■ TEXT
>>>
The headers 41 and 42 may include a first header 41 and a second header 42 joined to both ends of each of the refrigerant tubes 20. The refrigerant pipes 43 and 44 may include a first refrigerant pipe 43 installed at one side of the upper portion of the second header 42 and a second refrigerant pipe 44 installed at one side of the lower portion of the second header 42. One side of the first refrigerant pipe 43 may be connected to the compressor 7, and one side of the second refrigerant pipe 44 may be connected to the expansion valve 3.

In the case that the refrigerant is introduced through the first refrigerant pipe 43 and discharged through the second refrigerant pipe 44, the heat exchanger 5 may function as a condenser. On the other hand, in the case that the refrigerant is introduced through the second refrigerant pipe 44 and discharged through the first refrigerant pipe 43, the heat exchanger 5 may function as an evaporator. FIG. 2 shows a heat exchanger 5 used as an evaporator in which the refrigerant is introduced through the second refrigerant pipe 44 for heat exchange and discharged through the first refrigerant pipe 43.
<<<
■ DATA
>>>
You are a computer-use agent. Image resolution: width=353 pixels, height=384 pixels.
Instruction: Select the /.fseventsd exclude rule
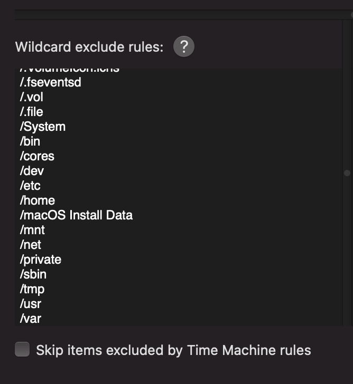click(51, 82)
<<<
■ PROMPT
Copy the heat exchanger text word for word from "The headers 41" to "expansion valve 3.". Work only from the heat exchanger text, not the material.

■ EXERCISE OUTPUT
The headers 41 and 42 may include a first header 41 and a second header 42 joined to both ends of each of the refrigerant tubes 20. The refrigerant pipes 43 and 44 may include a first refrigerant pipe 43 installed at one side of the upper portion of the second header 42 and a second refrigerant pipe 44 installed at one side of the lower portion of the second header 42. One side of the first refrigerant pipe 43 may be connected to the compressor 7, and one side of the second refrigerant pipe 44 may be connected to the expansion valve 3.